Classical music is thought of as either stuffy and boring or refined and tasteful, as many pieces of art associated with nostalgia or history seem this way. Those of us who view it as refined allow the music to shape our mood into a refined, focused and slightly aloof feeling. This seems to work better with romantic music, Beethoven, Chopin and Debussy, than Bach. Bach is often viewed as more stuff ywith the heavy use of the plunky harpsichord and limited use of dynamics. I am partial to slightly heavier, more daring works.
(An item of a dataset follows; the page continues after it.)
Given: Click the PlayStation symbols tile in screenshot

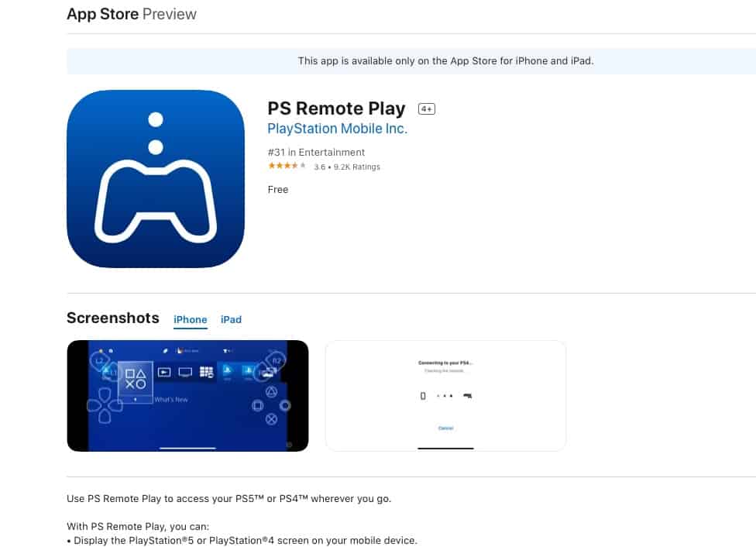Looking at the screenshot, I should point(136,379).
The Planets and Carmina Burana are great examples. These provide an intensity that I need to focus, and this makes sense as these pieces are often heard in action scenes in media. Piano pieces give me a more lulling sensation that makes me want to lie down. The sense that the music gives, in addition to the social connotation, really drives its effectiveness in studying. Even if it is not the center of a room, simply used as background white noise, it helps release tension in the air. 

Regardless of your music preference or if classical music is helpful to you, give it a try. Though I have already developed a taste for it, my professor has helped open my eyes to an even more varied repertoire. The beauty, intelligence and pure with that went into the creation of many of these pieces is something rarely seen these days in popular music. Even listening to modern orchestral works or band works is a new experience, and often worth a try.